Developing Scalable Software-as-a-Service Systems
Santosh Gautam designs scalable, modular SaaS architectures. By constructing clean database migrations, managing billing workflows with Stripe and local merchant portals (PayU), establishing stateless token authentication routes, and configuring real-time notifications, he engineers resilient SaaS platforms. These systems couple interactive frontends engineered in Vue.js with secure backend REST APIs, ensuring data is partitioned cleanly across tenants.
Multi-Tenant Database Architectures & Isolation Tradeoffs
Designing database structures for multi-tenant applications requires addressing tenant isolation tradeoffs:
- Logical Isolation (Shared Database, Shared Schema): Tenant data is stored in the same tables, isolated using a tenant identifier column.
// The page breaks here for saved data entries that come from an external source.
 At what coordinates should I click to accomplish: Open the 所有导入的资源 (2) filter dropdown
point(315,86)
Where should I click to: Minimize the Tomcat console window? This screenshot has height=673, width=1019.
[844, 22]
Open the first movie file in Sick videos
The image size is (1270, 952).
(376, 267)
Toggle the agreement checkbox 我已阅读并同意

This provides low database server overhead but requires strict repository-level query validation to prevent cross-tenant data leaks.
- Physical Isolation (Database-per-Tenant): Each tenant operates in an independent database. This offers total security isolation but requires dynamic routing middleware inside Node.js or PHP frameworks to select connection pools based on request subdomains or authentication headers.
To secure these architectures, API tokens are validated cryptographically, and environment configurations are stored outside repository folders, preventing directory indexing threats.
Subscription & Billing
Configuring multi-tiered billing systems, handling webhook notifications for subscription renewals or failures, and generating dynamic billing invoices securely.
Multi-Tenant Schema Models
Structuring efficient logical data isolation models, optimized indexes for tenant filtering, and database transaction protection to guard critical client data.
Subscription Billing & Webhook Processing
SaaS monetization relies on bulletproof billing logic. Santosh configures subscription pipelines integrating international payment APIs (Stripe) and local gateways. Incoming billing webhooks validate subscription statuses, processing renewals and card failures defensively. The webhook entry points utilize cryptographically signed validation headers (such as HMACs) to block malicious spoofing attempts.